En tanto que ególatra, grosero, irascible y felón, aparte de cobarde, Ubú es el arquetipo del peor de los sujetos posibles. Su cruel destemplanza, impelida por una avidez insaciable, proyecta en el ámbito de lo hiperbólico el egoísmo latente en todo sujeto; la misma avaricia que a menudo impone como deber, o justifica cual merecimiento, el dolor provocado al extraño (o al prójimo), y que ahoga cualquier escrúpulo apelando a las propias necesidades o urgencias. Guste o no, la tentación nos ronda a todos.

En Ubú rey solo se le conoce al tirano un gesto inusitado de valor (o así parece), con ocasión de la batalla contra los rusos, cuando Ubú destroza a un soldado enemigo; pero su arrojo no es realmente tal, sino mera reacción de furia animal al sentirse herido (decía Montaigne que el miedo ha logrado mayores proezas que la valentía…). Por cierto que en la misma batalla, el general Lascy y Ubú vienen a adoptar papeles similares a los de don Quijote y Sancho: si el primero encarna la osadía y el idealismo, del segundo son la cautela y el interés material, pero también muestran, respectivamente, la ensoñación heroica y el reconocimiento desazonador de la adversidad, lo cual aporta el único detalle de sensatez percibido en Ubú a lo largo de la obra.

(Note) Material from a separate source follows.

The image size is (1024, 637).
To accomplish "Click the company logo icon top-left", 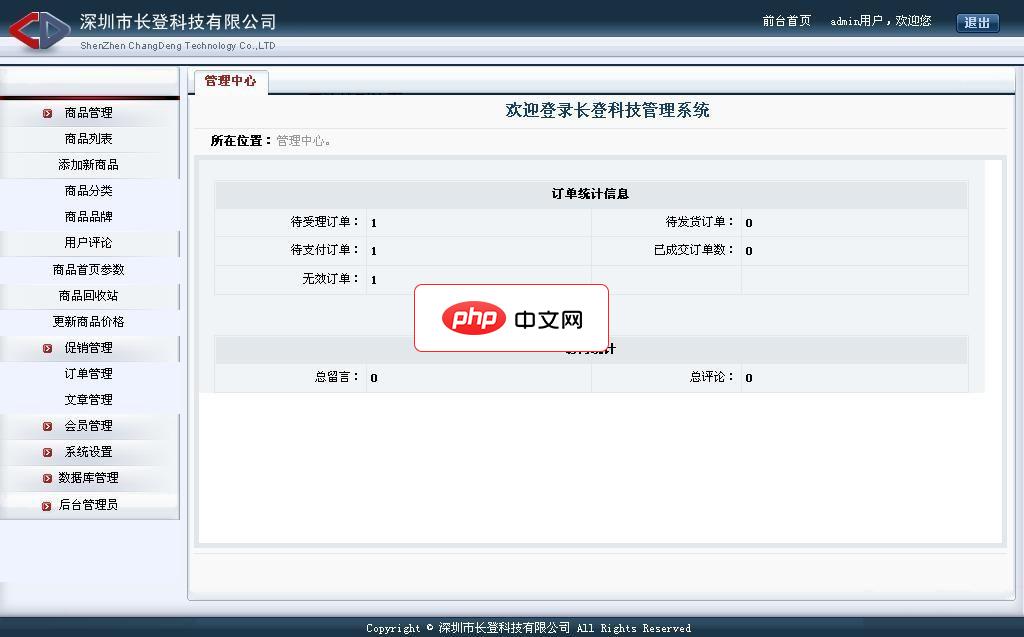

Por debajo de Ubú, tampoco sale nadie bien parado. No hay en Jarry ni pizca de conmiseración hacia el pueblo oprimido por el déspota. Incluso llamar “pueblo” a sus súbditos se antoja excesivo, al menos en su acepción de ciudadanía; más se parecen al populacho, las turbas o cualquiera de las formas peyorativas de entender su entidad. Como anillo al dedo se le ajustan los apelativos que le dedicó Benito Pérez Galdós en El equipaje del rey José: “bajo, soez, envidioso, cruel y sobre todo cobarde”. Con la salvedad de que el escritor canario apreciaba en la masa una dualidad contrastada, al reconocerle igualmente que “Tiene horas de heroísmo, de virtud extraordinaria y súbita inspiración que de lo alto recibe” (¿a qué alturas se referiría don Benito?), aun siendo esas horas “muy raras en la historia”. Sin embargo, los súbditos de Ubú solo muestran el lado más turbio de su ser colectivo; son esencialmente cobardes, y por ello se comportan de modo sumiso y obsecuente. Sobre esa miseria, más de las almas que de los cuerpos, se asientan los puntales del gobierno de Ubú. La moraleja había quedado escrita más de trescientos años antes por otro francés memorable, Étienne de La Boétie, en su Discurso sobre la servidumbre voluntaria: “Son pues los pueblos los que se dejan, o, mejor dicho, se hacen maltratar, ya que para librarse de ello bastaría con que dejasen de servir. Es el pueblo quien se esclaviza y se degüella a sí mismo; quien, pudiendo escoger entre estar sometido o ser libre, rechaza la libertad y admite el yugo; (…) Tomad la resolución de no servir y seréis libres.” 

¿Será cierto que los pueblos tienen los gobiernos que se merecen? Lástima que no podamos preguntárselo a Jarry.